• **DATA EXTRACT**
** START **
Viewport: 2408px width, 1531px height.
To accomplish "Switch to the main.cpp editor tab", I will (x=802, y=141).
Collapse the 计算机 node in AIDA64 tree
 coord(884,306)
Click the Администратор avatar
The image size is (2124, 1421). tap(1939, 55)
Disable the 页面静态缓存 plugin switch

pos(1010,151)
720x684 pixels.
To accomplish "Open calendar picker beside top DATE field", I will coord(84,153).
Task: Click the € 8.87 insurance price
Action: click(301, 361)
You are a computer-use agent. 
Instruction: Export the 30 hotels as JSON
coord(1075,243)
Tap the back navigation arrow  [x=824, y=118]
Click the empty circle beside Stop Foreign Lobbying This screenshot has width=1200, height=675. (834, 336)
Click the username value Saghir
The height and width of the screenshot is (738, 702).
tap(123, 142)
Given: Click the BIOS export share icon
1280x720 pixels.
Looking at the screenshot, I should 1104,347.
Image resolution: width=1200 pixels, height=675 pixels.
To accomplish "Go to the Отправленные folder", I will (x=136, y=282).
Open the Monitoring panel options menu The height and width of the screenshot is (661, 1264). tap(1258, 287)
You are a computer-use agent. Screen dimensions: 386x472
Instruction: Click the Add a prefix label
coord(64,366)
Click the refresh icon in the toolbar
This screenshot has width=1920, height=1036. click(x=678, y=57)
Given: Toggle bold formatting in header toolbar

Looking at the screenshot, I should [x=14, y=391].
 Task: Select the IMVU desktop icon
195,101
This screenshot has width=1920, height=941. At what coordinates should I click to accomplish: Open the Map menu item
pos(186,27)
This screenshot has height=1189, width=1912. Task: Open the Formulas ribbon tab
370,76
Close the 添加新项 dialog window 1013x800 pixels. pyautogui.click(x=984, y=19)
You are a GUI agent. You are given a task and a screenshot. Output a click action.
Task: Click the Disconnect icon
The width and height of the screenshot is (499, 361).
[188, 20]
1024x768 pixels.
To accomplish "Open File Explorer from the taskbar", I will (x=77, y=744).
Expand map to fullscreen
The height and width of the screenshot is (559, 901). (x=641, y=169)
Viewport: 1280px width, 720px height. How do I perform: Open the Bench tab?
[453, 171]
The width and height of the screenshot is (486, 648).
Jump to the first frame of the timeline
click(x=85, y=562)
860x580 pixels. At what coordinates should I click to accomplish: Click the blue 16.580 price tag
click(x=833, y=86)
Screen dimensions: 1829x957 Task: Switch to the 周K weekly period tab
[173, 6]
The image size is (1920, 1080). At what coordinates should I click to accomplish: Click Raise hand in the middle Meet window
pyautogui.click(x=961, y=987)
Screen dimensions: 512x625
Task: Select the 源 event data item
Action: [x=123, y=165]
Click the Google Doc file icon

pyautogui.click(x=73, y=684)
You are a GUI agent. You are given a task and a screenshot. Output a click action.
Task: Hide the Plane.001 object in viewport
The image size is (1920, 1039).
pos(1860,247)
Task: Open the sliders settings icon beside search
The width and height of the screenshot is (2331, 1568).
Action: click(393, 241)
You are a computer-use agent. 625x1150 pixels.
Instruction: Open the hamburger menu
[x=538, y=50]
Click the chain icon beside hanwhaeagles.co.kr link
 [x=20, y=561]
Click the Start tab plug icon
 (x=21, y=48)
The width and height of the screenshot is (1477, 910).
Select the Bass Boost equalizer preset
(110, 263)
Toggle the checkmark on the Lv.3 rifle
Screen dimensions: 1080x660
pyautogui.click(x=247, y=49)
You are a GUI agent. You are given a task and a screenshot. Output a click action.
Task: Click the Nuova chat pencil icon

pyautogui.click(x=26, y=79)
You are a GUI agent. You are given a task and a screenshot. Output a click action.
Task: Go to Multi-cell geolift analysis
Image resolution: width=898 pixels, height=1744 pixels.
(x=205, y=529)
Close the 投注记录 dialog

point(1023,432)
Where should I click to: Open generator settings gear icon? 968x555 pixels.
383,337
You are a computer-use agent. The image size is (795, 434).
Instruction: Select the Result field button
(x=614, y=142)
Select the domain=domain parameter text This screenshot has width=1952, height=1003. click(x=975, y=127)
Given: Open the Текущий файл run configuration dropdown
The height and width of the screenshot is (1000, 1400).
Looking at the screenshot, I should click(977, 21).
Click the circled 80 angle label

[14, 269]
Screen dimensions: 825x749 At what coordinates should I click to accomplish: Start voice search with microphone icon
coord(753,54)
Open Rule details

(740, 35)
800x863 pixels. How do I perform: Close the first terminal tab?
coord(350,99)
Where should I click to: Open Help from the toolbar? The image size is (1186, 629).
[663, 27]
** END **
• **SHORT EXERCISE**
Copy every one of the entries above verbatim, line for line.

• **RESPONSE FOR THIS EXERCISE**
Viewport: 2408px width, 1531px height.
To accomplish "Switch to the main.cpp editor tab", I will (x=802, y=141).
Collapse the 计算机 node in AIDA64 tree
 coord(884,306)
Click the Администратор avatar
The image size is (2124, 1421). tap(1939, 55)
Disable the 页面静态缓存 plugin switch

pos(1010,151)
720x684 pixels.
To accomplish "Open calendar picker beside top DATE field", I will coord(84,153).
Task: Click the € 8.87 insurance price
Action: click(301, 361)
You are a computer-use agent. 
Instruction: Export the 30 hotels as JSON
coord(1075,243)
Tap the back navigation arrow  [x=824, y=118]
Click the empty circle beside Stop Foreign Lobbying This screenshot has width=1200, height=675. (834, 336)
Click the username value Saghir
The height and width of the screenshot is (738, 702).
tap(123, 142)
Given: Click the BIOS export share icon
1280x720 pixels.
Looking at the screenshot, I should 1104,347.
Image resolution: width=1200 pixels, height=675 pixels.
To accomplish "Go to the Отправленные folder", I will (x=136, y=282).
Open the Monitoring panel options menu The height and width of the screenshot is (661, 1264). tap(1258, 287)
You are a computer-use agent. Screen dimensions: 386x472
Instruction: Click the Add a prefix label
coord(64,366)
Click the refresh icon in the toolbar
This screenshot has width=1920, height=1036. click(x=678, y=57)
Given: Toggle bold formatting in header toolbar

Looking at the screenshot, I should [x=14, y=391].
 Task: Select the IMVU desktop icon
195,101
This screenshot has width=1920, height=941. At what coordinates should I click to accomplish: Open the Map menu item
pos(186,27)
This screenshot has height=1189, width=1912. Task: Open the Formulas ribbon tab
370,76
Close the 添加新项 dialog window 1013x800 pixels. pyautogui.click(x=984, y=19)
You are a GUI agent. You are given a task and a screenshot. Output a click action.
Task: Click the Disconnect icon
The width and height of the screenshot is (499, 361).
[188, 20]
1024x768 pixels.
To accomplish "Open File Explorer from the taskbar", I will (x=77, y=744).
Expand map to fullscreen
The height and width of the screenshot is (559, 901). (x=641, y=169)
Viewport: 1280px width, 720px height. How do I perform: Open the Bench tab?
[453, 171]
The width and height of the screenshot is (486, 648).
Jump to the first frame of the timeline
click(x=85, y=562)
860x580 pixels. At what coordinates should I click to accomplish: Click the blue 16.580 price tag
click(x=833, y=86)
Screen dimensions: 1829x957 Task: Switch to the 周K weekly period tab
[173, 6]
The image size is (1920, 1080). At what coordinates should I click to accomplish: Click Raise hand in the middle Meet window
pyautogui.click(x=961, y=987)
Screen dimensions: 512x625
Task: Select the 源 event data item
Action: [x=123, y=165]
Click the Google Doc file icon

pyautogui.click(x=73, y=684)
You are a GUI agent. You are given a task and a screenshot. Output a click action.
Task: Hide the Plane.001 object in viewport
The image size is (1920, 1039).
pos(1860,247)
Task: Open the sliders settings icon beside search
The width and height of the screenshot is (2331, 1568).
Action: click(393, 241)
You are a computer-use agent. 625x1150 pixels.
Instruction: Open the hamburger menu
[x=538, y=50]
Click the chain icon beside hanwhaeagles.co.kr link
 [x=20, y=561]
Click the Start tab plug icon
 (x=21, y=48)
The width and height of the screenshot is (1477, 910).
Select the Bass Boost equalizer preset
(110, 263)
Toggle the checkmark on the Lv.3 rifle
Screen dimensions: 1080x660
pyautogui.click(x=247, y=49)
You are a GUI agent. You are given a task and a screenshot. Output a click action.
Task: Click the Nuova chat pencil icon

pyautogui.click(x=26, y=79)
You are a GUI agent. You are given a task and a screenshot. Output a click action.
Task: Go to Multi-cell geolift analysis
Image resolution: width=898 pixels, height=1744 pixels.
(x=205, y=529)
Close the 投注记录 dialog

point(1023,432)
Where should I click to: Open generator settings gear icon? 968x555 pixels.
383,337
You are a computer-use agent. The image size is (795, 434).
Instruction: Select the Result field button
(x=614, y=142)
Select the domain=domain parameter text This screenshot has width=1952, height=1003. click(x=975, y=127)
Given: Open the Текущий файл run configuration dropdown
The height and width of the screenshot is (1000, 1400).
Looking at the screenshot, I should click(977, 21).
Click the circled 80 angle label

[14, 269]
Screen dimensions: 825x749 At what coordinates should I click to accomplish: Start voice search with microphone icon
coord(753,54)
Open Rule details

(740, 35)
800x863 pixels. How do I perform: Close the first terminal tab?
coord(350,99)
Where should I click to: Open Help from the toolbar? The image size is (1186, 629).
[663, 27]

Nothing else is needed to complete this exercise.